Following success of the IGNITE “seeding” stage, we plan a “second” stage to address the single PSI-complex acting as a single quantum system, combining electrochemical scanning tunnelling microscopy (EC-STM) and coherent-controlled fs-laser excitation.
Q-SPET aims for the first time to control a true biological function – charge separation of electron transport – using quantum coherence.
Multidisciplinarity within Q-SPET
IBEC meets ICFO. The Q-SPET project has emerged as a result of the research activities of two BIST laboratories investigating similar biological systems, photosynthetic complexes, while using complementary approaches: photonics and electrochemistry. It is evident that photosystems convert photons into separated charge carriers and generated fuels without telling the difference between research topics. ICFO controlling the input photons and IBEC detecting the output electrons, we are in unique position to trace the photo-electro-chemical activity along the full path. With common interest in the biological system, the joining of forces with such different and powerful methodologies is sure to spark excitement, mutual learning and cross-fertilization between the laboratories.

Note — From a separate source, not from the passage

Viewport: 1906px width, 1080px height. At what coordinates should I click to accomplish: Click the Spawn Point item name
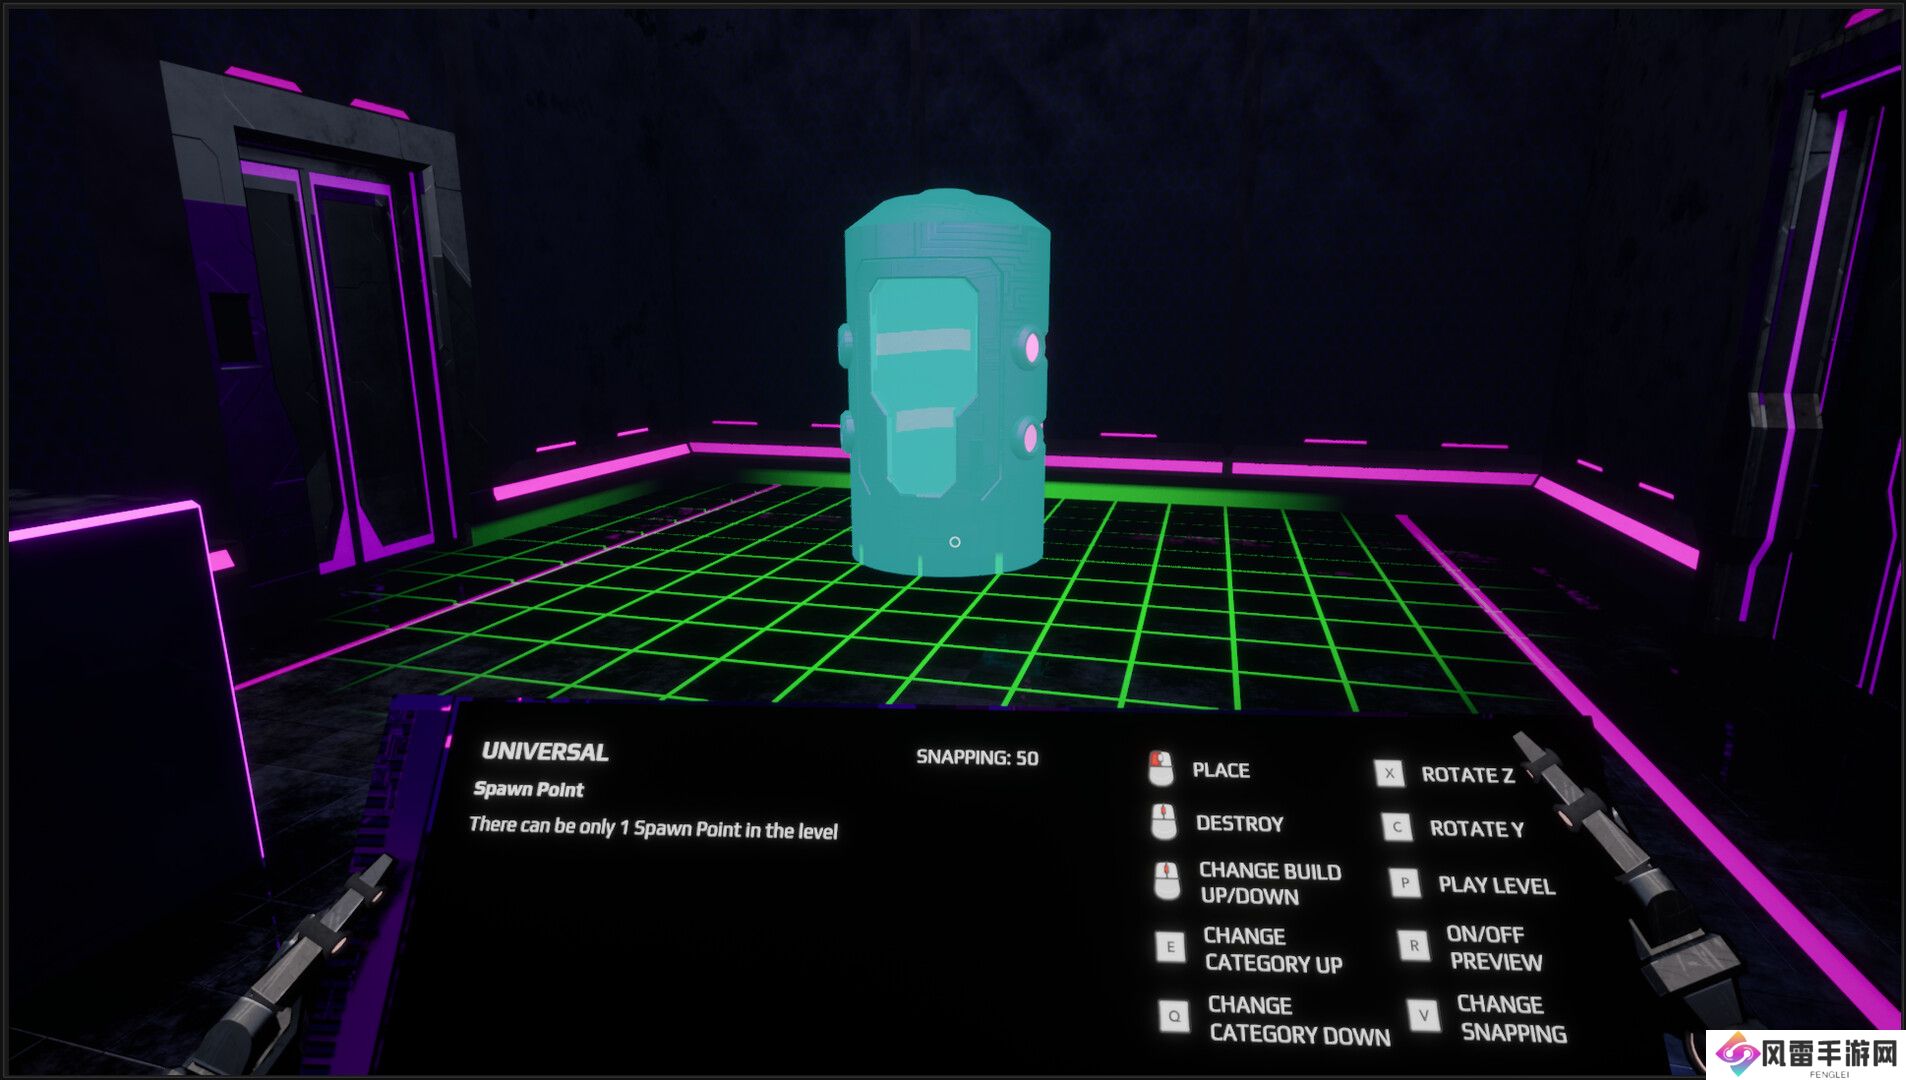coord(528,789)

Progress: updated abstract as of December 2018
The Ignite project Q-SPET aims to manipulate electron transport in individual photosynthetic complexes using coherently controlled ultrafast excitation. When successful, Q-SPET will establish a new platform of quantum nanophotonic and molecular electronic technologies. During the seeding phase, we have established a novel experimental setup combining ultrafast pulse laser excitation (ICFO) with electrochemical photocurrent recordings (IBEC) in photosynthetic complexes, and we have achieved the first ultrafast traces of photocurrent response of a protein monolayer, which will form the basis of a first joint publication from the collaborative IGNITE project. We will definitely pursue the project and aim for: photocurrent 2D-Electron-Spectroscopy, complemented by fluorescence 2D-ES; study the branching in PSI or even single PSI, acting as a single quantum system operating at room temperature. We will complement our insight using synthetic chromophore-protein assemblies as model systems for light harvesting and charge separation. Finally, we will intend to turn our photocurrent expertise to 2D-materials, carbon nanotubes, semiconductor nanoparticles, and photocatalytic systems in collaboration with other BIST groups.